### Quoted text
******

A row of quaint houses on Canal Street in Yardley overlooks the now peaceful waterway.
Author's collection
.

Chapter 10

The Canal's Worst Enemy

From Freshets to Floods

The Delaware Division Canal and the Lehigh Navigation Canal endured both freshets and floods, and did so frequently. Melting snow and ice coming from the hills and mountains surrounding the canal caused the streams and creeks to overflow several times a year. Although both the Delaware and Lehigh Canals were built to cope with these freshets, there were years that spring rains and raging storms created greater flooding than the canals were designed to handle, causing breaches and damaged banks.

The Delaware River floods were not as frequent as the freshets, but when the river did flood, it was usually catastrophic for the river towns. One of the major flaws of the Delaware Division Canal was the fact that it was built so close to the river.

The first freshet to damage the canal was in March 1832, not long after it had opened. In January 1839, a violent storm descended on New York, New Jersey, Delaware and Pennsylvania, causing flooding across those states and major damages to the canals, except for the Lehigh Navigation Canal, which suffered very little from the storm.

The Delaware Canal suffered major breeches when the flood reached twenty-two feet above the low-water mark. It flooded all the lower levels of the canal, swept off aqueducts and filled the canal with soil from the destroyed banks.

The dam at Easton was almost completely destroyed, but the local residents and canal workers moved as one force to rebuild it, even during a raging current in the cold month of January. But the cost of repairing the canal that month was overwhelming.

The flood of 1841, caused by heavy rains melting the snow in the mountains, nearly destroyed both the Delaware Division and Lehigh Navigation Canals. It carried away locks, dams, houses, boats and bridges. This January flood was especially devastating to the Lehigh Navigation Canal, which had escaped major damage in 1839. The winter flood was followed by more that same year, in June, July and August, and as quickly as the damage was repaired, there was more damage to be fixed.

Floods from the Delaware River frequently put the canal out of commission for weeks, months and even years. This photo was taken near the River House (Chez Odette's) and shows the canal completely underwater.
Courtesy of the New Hope Historical Society
.

The LC&N called Josiah White out of semiretirement and employed an engineer, E.A. Douglas, to determine the entire damage. It took months to repair both waterways, and that year toll collection dropped to $64,974.93 as the expenses rose to $109,338.81.
68
The floods of 1841 nearly bankrupted the LC&N.

******

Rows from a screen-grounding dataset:
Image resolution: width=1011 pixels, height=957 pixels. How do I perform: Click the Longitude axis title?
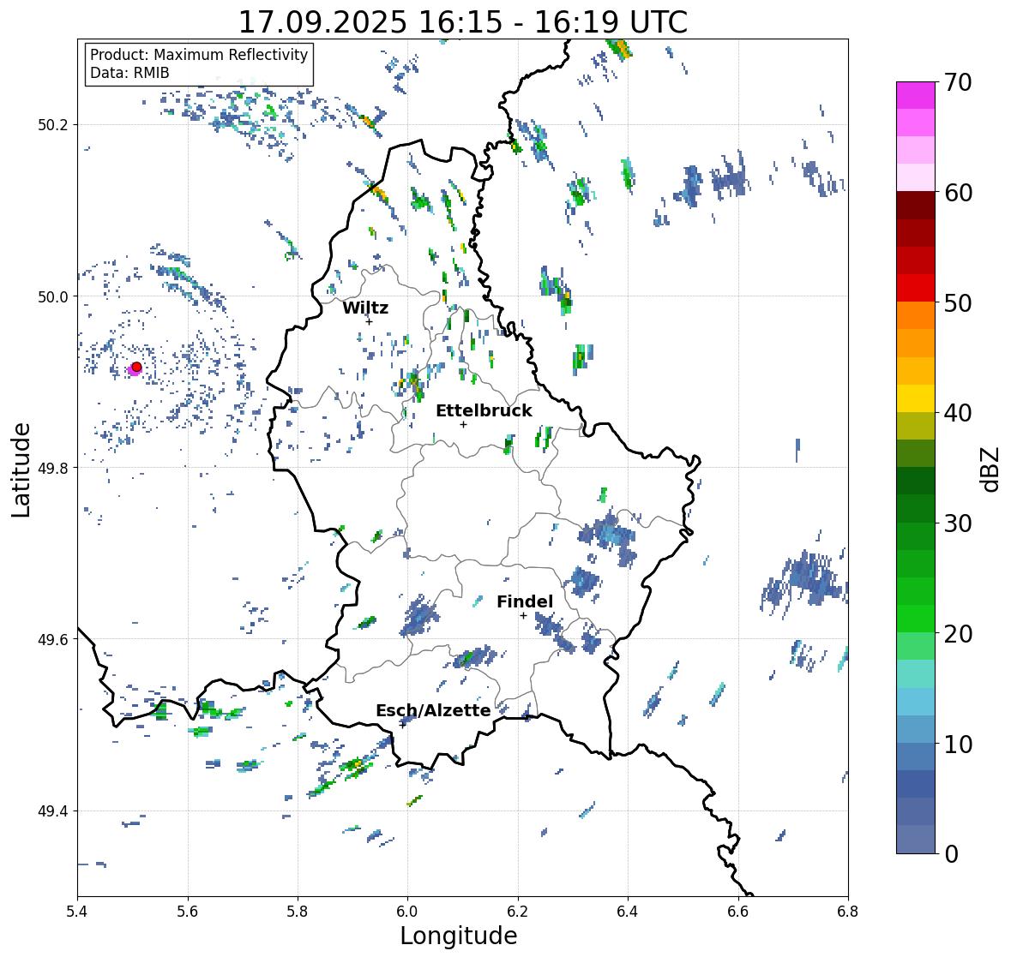(459, 936)
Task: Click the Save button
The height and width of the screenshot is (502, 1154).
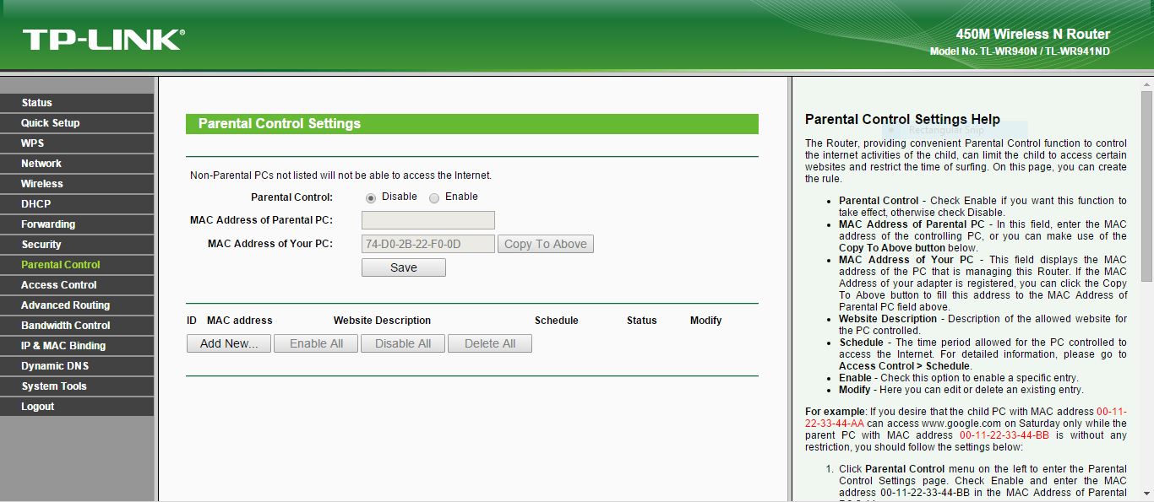Action: 403,267
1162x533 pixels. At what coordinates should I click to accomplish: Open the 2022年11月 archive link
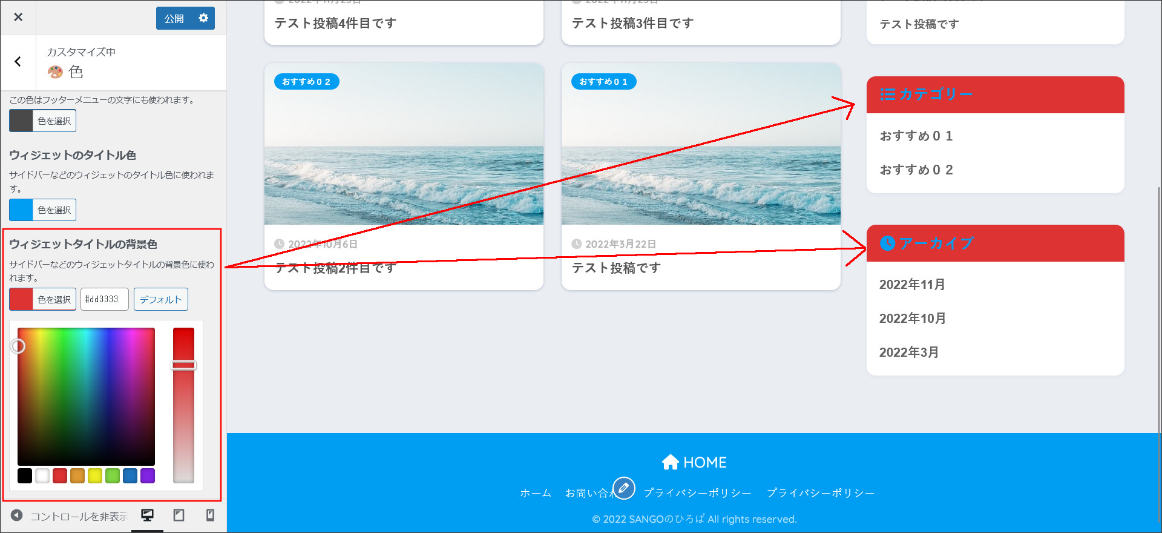[912, 284]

******

### Stated task 1
Reproduce verbatim the section of the canal flood passage from "Courtesy of the" to "bankrupted the LC&N.".
### Stated task 2
According to the canal flood passage, when did the first freshet to damage the canal occur?
### Stated task 3
Continue the canal flood passage from the point where it ends.
The entries play no part in the work that follows.

### Task response 1
Courtesy of the New Hope Historical Society
.

The LC&N called Josiah White out of semiretirement and employed an engineer, E.A. Douglas, to determine the entire damage. It took months to repair both waterways, and that year toll collection dropped to $64,974.93 as the expenses rose to $109,338.81.
68
The floods of 1841 nearly bankrupted the LC&N.

### Task response 2
March 1832

### Task response 3
Faults in the construction of the Delaware Division—shortcuts taken during its construction—contributed to the damages. After the floods of 1841, guard gates were incorporated into the design of the canal, and they did seem to relieve damage from flooding to some extent. However, the region was still plagued by floods: in the spring of 1843, in the fall of 1845 and again in 1850, 1852, 1862 and 1868. All of this flooding interrupted boating from a month to several months. During some of these floods, families lost their homes, businessmen lost their businesses and, sadly, some lost their lives. When the waters subsided, logs, boats, houses, bridges and dead livestock littered the river towns along the Delaware. The early twentieth century wasn't kinder with high waters, floods and freshets in 1901, 1902, 1904 and 1906.

This photo shows the Yardley Inn underwater during one of the many floods that plague Bucks County towns and boroughs even to this day.
Courtesy of the Yardley Inn
.

In March 1936, when the transfer of the Delaware Canal to the state was being discussed, a statewide storm produced disastrous floods in all of the river valleys. And repairs were necessary once again when Hurricane Diane swept through eastern Pennsylvania and caused yet another flood that took a heavy toll in the form of human life and property.

In fact, the Delaware Valley is vulnerable to this day, with heavy flooding from the Delaware River, brought on primarily by overflows from two New York reservoirs and a mountain lake in Pennsylvania.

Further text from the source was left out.